When water was a shortage back in 2018 Cape Town was announced “Day Zero,” and was almost to be the first place to experience drought.
The water levels in the dams started falling short in the western parts of Cape Town and it had happened in 100 years.
A flashback goes were “supplies were dwindling and it just wasn’t raining,” tells associate professor of Stellenbosch’s University Thinus Booysen. So he went on to create a tool actually for saving electricity but he then thought of using the same for water.
When the water crisis began to pop up, Booyson saw it in his daughter’s school and witnessed that their water bill kept soaring. Meanwhile, water was getting used in a larger amount in schools than homes every day.
So, he came up with a new initiative by starting a smart meter that connects the app online called Count Dropula.

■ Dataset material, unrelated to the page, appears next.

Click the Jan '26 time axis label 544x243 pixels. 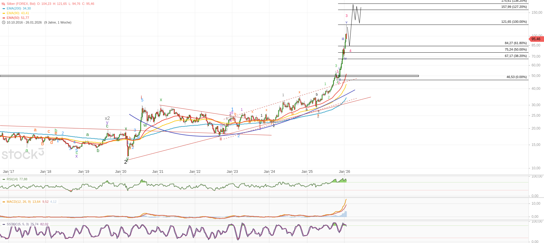click(x=344, y=172)
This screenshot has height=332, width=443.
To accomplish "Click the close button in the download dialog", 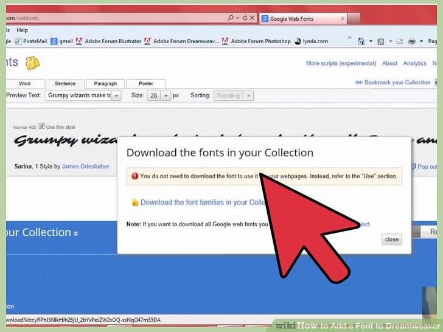I will [392, 240].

Through his start-up BridgloT the app would send alerts each minute through phone and emails once installed.
He stated that: “Within minutes, we would be able to notify the school to say, ‘Something has burst, something is leaking.” Further, he noticed that the main problem with few educational places was the leakage of taps which wasted almost 1000 liters of water a day.
He went on to add: “We found that the biggest culprits are things like children not closing taps properly, but often that would be because the taps just don’t close.”
When the app was tested one particular school was able to save 3 million liters within 3 months and one more place went on to save 55% in 4 months. The project became a success and prominent radio Cape Talk and food company Shoprite bankrolled to install this in 350 schools across western Cape Town.
This also brought awareness to students on the importance of water and rainwater harvesting. Further schools went on to save a “huge sum of $2.7 million and 550 million liters of water in 17 months.”
Besides, Thinus has planned to extend hands to government complexes, medical centers, and restaurants all over South Africa and Africa. Apart from this, the startup has also sold devices for “flooding sensors, animal tracking, and electric water heater controllers,” which enable customers to save their pockets on a larger scale.
The startup has not witnessed many profits but it is expected to see it by 2021.